What it lacked as a coherent thriller it made up for in its action. From the visually stylish opening scenes… to the various and efficiently exciting gun battles throughout, this is actually entertaining, high octane fun if you are able to look beyond the run-of-the-mill and clichéd plot.
James McAvoy and Mark Strong go head to head in this British action thriller from Director Eran Creevy, which features a host of home grown talent including David Morrisey, Jason Flemyng, Andrea Riseborough, Peter Mullan and the ever excellent Johnny Harris.
Three years after Detective Max Lewinsky (McAvoy) is injured in pursuit of his arch enemy Jake Sternwood (Strong), he gets a second chance to get his man when Sternwood comes out of hiding following an attack on his son.
With both Lewinsky and Sternwood investigating the attack from opposite sides of the law, the two come together as the plot thickens and unravels in this interesting blend of conspiracy thriller and loud, fast paced action.
Unfortunately, it is all very predictable. Working out who could be trusted and who couldn’t, who was involved and who wasn’t, was all so easy it was infuriating that it took McAvoy’s detective so long to do the same. With various attempts at twists and turns throughout, the predictability wouldn’t have been quite so bad if it wasn’t for the terribly poor dialogue and awful screenplay.
However, what it lacked as a coherent thriller it made up for in its action.
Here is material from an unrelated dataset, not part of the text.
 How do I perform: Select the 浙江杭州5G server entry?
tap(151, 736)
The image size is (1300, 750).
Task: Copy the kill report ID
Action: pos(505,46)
From the visually stylish opening scenes in which Strong and his gang pull off a heist and make their getaway on motorbikes with McAvoy in pursuit, to the various and efficiently exciting gun battles throughout, this is actually entertaining, high octane fun if you are able to look beyond the run-of-the-mill and clichéd plot.
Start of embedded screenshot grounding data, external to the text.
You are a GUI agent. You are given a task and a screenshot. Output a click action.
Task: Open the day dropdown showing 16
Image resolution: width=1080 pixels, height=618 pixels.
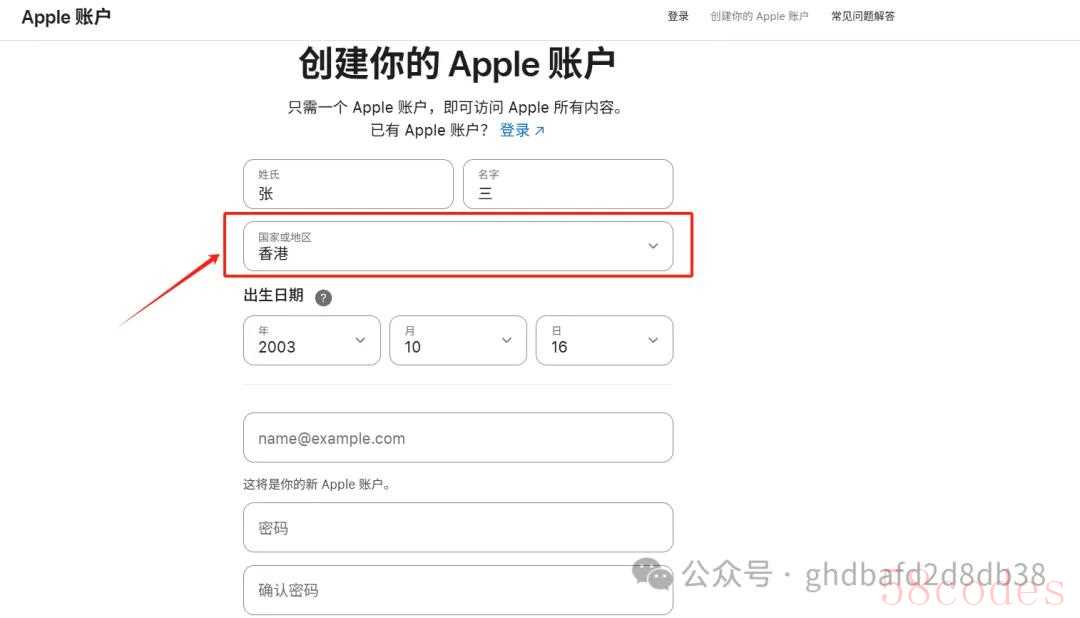(x=604, y=340)
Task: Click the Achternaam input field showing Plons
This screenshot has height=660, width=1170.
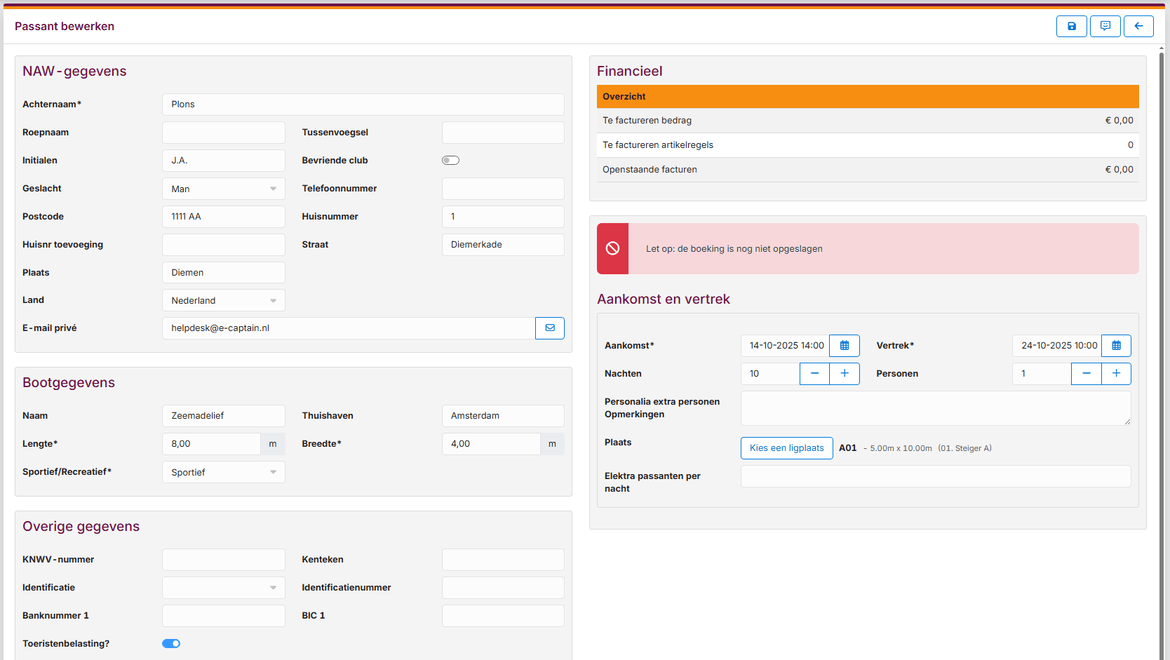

Therein really is my problem with this film, I couldn’t do that and I felt it took itself far too seriously, attempting to be a dark, violent and mature thriller but in doing so it came across as uneven and lacking in any fluidity, whereas had it lightened the tone and built upon the very well executed action sequences, it could have been much more entertaining and fun. Essentially, the plot got in the way of the action and it felt like I was watching some strange hybrid of The Sweeney, Smoking Aces and State of Play.
It could have been much worse, though, had it not been for the quality of the cast. Despite clearly being uncomfortable with their poorly written lines, they managed to deliver them with conviction and gusto. Strong never seems to put in a bad performance and inhabits his characters with disturbing ease. McAvoy always looks his part and despite a stuttering London accent and a tendency to huff and puff and blow his cheeks out throughout the film, he was excellent as the confidence-lacking Detective obsessed with rectifying his past mistakes. Of the ensemble, Johnny Harris stood out as the menacing henchman, portraying a frightening figure who intimidates with just a look of the eye or a curl of the lip.
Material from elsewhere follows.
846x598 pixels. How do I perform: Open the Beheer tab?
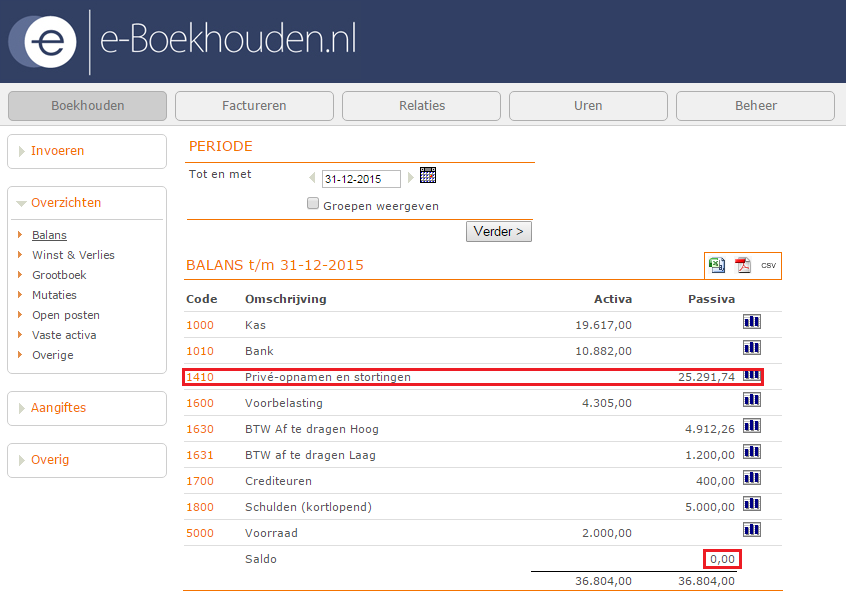click(755, 105)
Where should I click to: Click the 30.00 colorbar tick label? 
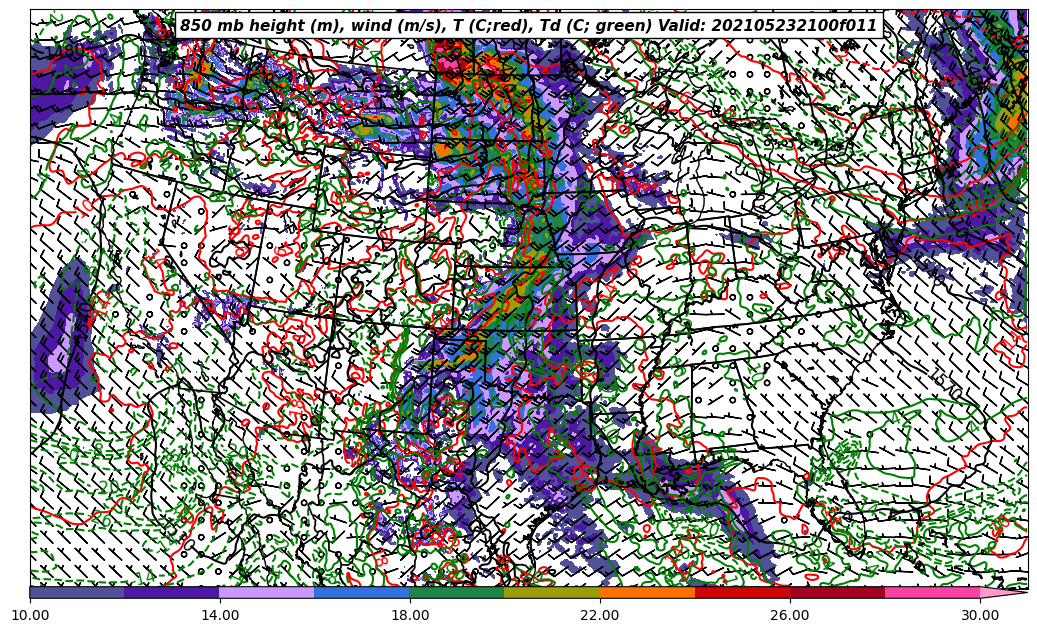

As for the Director, Creevy, he clearly has talent with the camera and an eye for visuals but on the basis of this, certainly needs to work on his story telling and he owes significant praise to his cast for their efforts in elevating this above poor.
That being said, I went to see this with three other people and they all liked it a lot more than I did. I would still recommend Welcome To The Punch to anyone wanting to see a fast paced action film, though, just not to anyone wanting to see a decent thriller or an intricate plot.